I trace the issue down to the following deployment parameters.

parameter_defaults:
  CephAnsibleExtraConfig:
    mon_use_fqdn: true

With this parameter ceph 2.5x mon containers don't seem to function.  I tested with the container version 2.5-3 & 2.5-4.  ceph 2.4 containers function fine with this parameter; downgrading to the 2.4 containers will fix the deployment.
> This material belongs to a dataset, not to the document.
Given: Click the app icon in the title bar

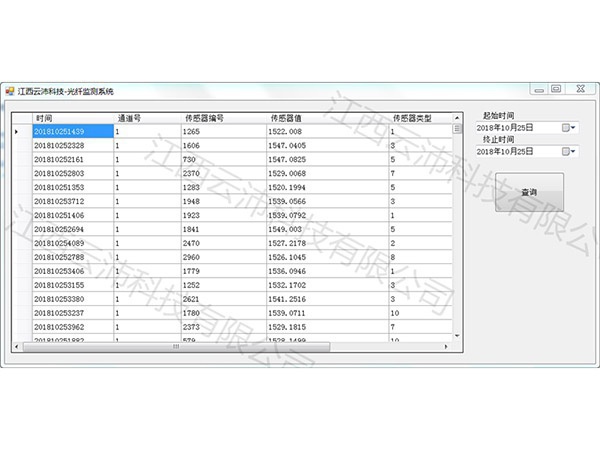Looking at the screenshot, I should pyautogui.click(x=11, y=90).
Version-Release number of selected component (if applicable):
ceph 2.5-3 and 2.5-4 containers

How reproducible:
100%

Steps to Reproduce:
1. deploy current osp12 with ceph-ansible and the following parameters
parameter_defaults:
  CephAnsibleExtraConfig:
    mon_use_fqdn: true

test deployment to reproduce:

openstack overcloud deploy \
--templates /usr/share/openstack-tripleo-heat-templates \
--ntp-server 192.168.0.10 \
--timeout 120 \
-e /home/stack/templates/env.yaml \
-e /home/stack/templates/overcloud_images.yaml \
-e /usr/share/openstack-tripleo-heat-templates/environments/ceph-ansible/ceph-ansible.yaml \
-e /usr/share/openstack-tripleo-heat-templates/environments/low-memory-usage.yaml \
--log-file /tmp/deploy.log 

=======
env.yaml
=======
parameter_defaults:
  OvercloudCephStorageFlavor: ceph
  CephStorageCount: 1
  ControllerCount: 1
  ComputeCount: 1
  CloudDomain: example.com
  DockerInsecureRegistryAddress: 172.16.5.1:8787
  CephPoolDefaultSize: 1
  CephAnsibleDisksConfig:
    devices:
      - /dev/vdb
  CephAnsibleExtraConfig:
    mon_use_fqdn: true
=======


Removing "mon_use_fqdn: true" will result in a successful deployment.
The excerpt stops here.